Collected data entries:

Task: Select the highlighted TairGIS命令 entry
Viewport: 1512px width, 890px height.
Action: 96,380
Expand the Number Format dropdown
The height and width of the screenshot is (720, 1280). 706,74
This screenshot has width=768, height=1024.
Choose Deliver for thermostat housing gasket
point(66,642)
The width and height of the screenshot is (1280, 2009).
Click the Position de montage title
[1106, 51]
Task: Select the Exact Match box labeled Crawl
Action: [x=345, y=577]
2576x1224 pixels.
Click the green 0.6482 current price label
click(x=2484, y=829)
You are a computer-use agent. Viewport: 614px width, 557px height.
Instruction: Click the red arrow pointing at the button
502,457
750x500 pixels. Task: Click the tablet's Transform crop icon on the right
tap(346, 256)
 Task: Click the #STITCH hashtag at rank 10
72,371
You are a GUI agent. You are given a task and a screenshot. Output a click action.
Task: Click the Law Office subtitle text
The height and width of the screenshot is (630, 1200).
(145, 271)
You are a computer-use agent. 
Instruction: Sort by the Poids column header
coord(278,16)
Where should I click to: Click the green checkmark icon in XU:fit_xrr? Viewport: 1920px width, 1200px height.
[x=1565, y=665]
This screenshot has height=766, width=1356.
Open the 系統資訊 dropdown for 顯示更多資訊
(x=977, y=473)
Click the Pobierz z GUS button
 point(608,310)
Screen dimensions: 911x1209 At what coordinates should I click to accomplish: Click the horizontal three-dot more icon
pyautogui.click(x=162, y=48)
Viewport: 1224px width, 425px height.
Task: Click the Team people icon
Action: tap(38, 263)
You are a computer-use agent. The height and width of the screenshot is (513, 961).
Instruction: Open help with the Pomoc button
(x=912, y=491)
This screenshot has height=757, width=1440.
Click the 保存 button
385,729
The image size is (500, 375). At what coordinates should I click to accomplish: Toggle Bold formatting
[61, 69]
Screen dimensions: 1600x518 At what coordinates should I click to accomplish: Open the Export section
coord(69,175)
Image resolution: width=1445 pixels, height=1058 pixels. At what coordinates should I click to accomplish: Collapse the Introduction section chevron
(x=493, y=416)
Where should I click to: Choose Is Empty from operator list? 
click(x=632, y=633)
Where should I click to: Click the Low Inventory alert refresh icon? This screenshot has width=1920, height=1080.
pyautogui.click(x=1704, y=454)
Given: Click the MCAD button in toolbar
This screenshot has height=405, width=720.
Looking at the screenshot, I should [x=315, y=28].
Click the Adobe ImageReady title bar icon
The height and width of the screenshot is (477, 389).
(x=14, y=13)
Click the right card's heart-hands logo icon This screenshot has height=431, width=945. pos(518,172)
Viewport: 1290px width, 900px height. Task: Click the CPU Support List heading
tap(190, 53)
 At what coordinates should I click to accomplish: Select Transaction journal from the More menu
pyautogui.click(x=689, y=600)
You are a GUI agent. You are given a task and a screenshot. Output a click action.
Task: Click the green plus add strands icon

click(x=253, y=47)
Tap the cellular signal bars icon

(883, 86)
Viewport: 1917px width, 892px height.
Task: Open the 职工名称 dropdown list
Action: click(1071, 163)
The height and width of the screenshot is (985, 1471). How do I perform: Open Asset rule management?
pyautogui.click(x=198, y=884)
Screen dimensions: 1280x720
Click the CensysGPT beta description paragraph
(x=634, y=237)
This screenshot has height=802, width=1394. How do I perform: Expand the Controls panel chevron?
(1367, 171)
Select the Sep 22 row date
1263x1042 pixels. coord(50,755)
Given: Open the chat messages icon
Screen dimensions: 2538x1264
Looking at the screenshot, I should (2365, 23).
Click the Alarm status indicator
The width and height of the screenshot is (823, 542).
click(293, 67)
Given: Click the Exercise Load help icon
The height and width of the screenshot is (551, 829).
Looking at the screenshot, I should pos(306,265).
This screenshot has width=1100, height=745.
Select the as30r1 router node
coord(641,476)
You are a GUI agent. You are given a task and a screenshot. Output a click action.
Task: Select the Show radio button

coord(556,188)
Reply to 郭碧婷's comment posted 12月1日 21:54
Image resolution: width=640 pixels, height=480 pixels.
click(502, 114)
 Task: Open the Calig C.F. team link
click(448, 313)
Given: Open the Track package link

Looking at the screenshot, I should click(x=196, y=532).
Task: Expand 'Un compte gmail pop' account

**Exercise objective**
What is needed is an exact copy of every entry.

**Finished task**
Task: Select the highlighted TairGIS命令 entry
Viewport: 1512px width, 890px height.
Action: 96,380
Expand the Number Format dropdown
The height and width of the screenshot is (720, 1280). 706,74
This screenshot has width=768, height=1024.
Choose Deliver for thermostat housing gasket
point(66,642)
The width and height of the screenshot is (1280, 2009).
Click the Position de montage title
[1106, 51]
Task: Select the Exact Match box labeled Crawl
Action: [x=345, y=577]
2576x1224 pixels.
Click the green 0.6482 current price label
click(x=2484, y=829)
You are a computer-use agent. Viewport: 614px width, 557px height.
Instruction: Click the red arrow pointing at the button
502,457
750x500 pixels. Task: Click the tablet's Transform crop icon on the right
tap(346, 256)
 Task: Click the #STITCH hashtag at rank 10
72,371
You are a GUI agent. You are given a task and a screenshot. Output a click action.
Task: Click the Law Office subtitle text
The height and width of the screenshot is (630, 1200).
(145, 271)
You are a computer-use agent. 
Instruction: Sort by the Poids column header
coord(278,16)
Where should I click to: Click the green checkmark icon in XU:fit_xrr? Viewport: 1920px width, 1200px height.
[x=1565, y=665]
This screenshot has height=766, width=1356.
Open the 系統資訊 dropdown for 顯示更多資訊
(x=977, y=473)
Click the Pobierz z GUS button
 point(608,310)
Screen dimensions: 911x1209 At what coordinates should I click to accomplish: Click the horizontal three-dot more icon
pyautogui.click(x=162, y=48)
Viewport: 1224px width, 425px height.
Task: Click the Team people icon
Action: tap(38, 263)
You are a computer-use agent. The height and width of the screenshot is (513, 961).
Instruction: Open help with the Pomoc button
(x=912, y=491)
This screenshot has height=757, width=1440.
Click the 保存 button
385,729
The image size is (500, 375). At what coordinates should I click to accomplish: Toggle Bold formatting
[61, 69]
Screen dimensions: 1600x518 At what coordinates should I click to accomplish: Open the Export section
coord(69,175)
Image resolution: width=1445 pixels, height=1058 pixels. At what coordinates should I click to accomplish: Collapse the Introduction section chevron
(x=493, y=416)
Where should I click to: Choose Is Empty from operator list? 
click(x=632, y=633)
Where should I click to: Click the Low Inventory alert refresh icon? This screenshot has width=1920, height=1080.
pyautogui.click(x=1704, y=454)
Given: Click the MCAD button in toolbar
This screenshot has height=405, width=720.
Looking at the screenshot, I should [x=315, y=28].
Click the Adobe ImageReady title bar icon
The height and width of the screenshot is (477, 389).
(x=14, y=13)
Click the right card's heart-hands logo icon This screenshot has height=431, width=945. pos(518,172)
Viewport: 1290px width, 900px height. Task: Click the CPU Support List heading
tap(190, 53)
 At what coordinates should I click to accomplish: Select Transaction journal from the More menu
pyautogui.click(x=689, y=600)
You are a GUI agent. You are given a task and a screenshot. Output a click action.
Task: Click the green plus add strands icon

click(x=253, y=47)
Tap the cellular signal bars icon

(883, 86)
Viewport: 1917px width, 892px height.
Task: Open the 职工名称 dropdown list
Action: click(1071, 163)
The height and width of the screenshot is (985, 1471). How do I perform: Open Asset rule management?
pyautogui.click(x=198, y=884)
Screen dimensions: 1280x720
Click the CensysGPT beta description paragraph
(x=634, y=237)
This screenshot has height=802, width=1394. How do I perform: Expand the Controls panel chevron?
(1367, 171)
Select the Sep 22 row date
1263x1042 pixels. coord(50,755)
Given: Open the chat messages icon
Screen dimensions: 2538x1264
Looking at the screenshot, I should (2365, 23).
Click the Alarm status indicator
The width and height of the screenshot is (823, 542).
click(293, 67)
Given: Click the Exercise Load help icon
The height and width of the screenshot is (551, 829).
Looking at the screenshot, I should pos(306,265).
This screenshot has width=1100, height=745.
Select the as30r1 router node
coord(641,476)
You are a GUI agent. You are given a task and a screenshot. Output a click action.
Task: Select the Show radio button

coord(556,188)
Reply to 郭碧婷's comment posted 12月1日 21:54
Image resolution: width=640 pixels, height=480 pixels.
click(502, 114)
 Task: Open the Calig C.F. team link
click(448, 313)
Given: Open the Track package link

Looking at the screenshot, I should click(x=196, y=532).
Task: Expand 'Un compte gmail pop' account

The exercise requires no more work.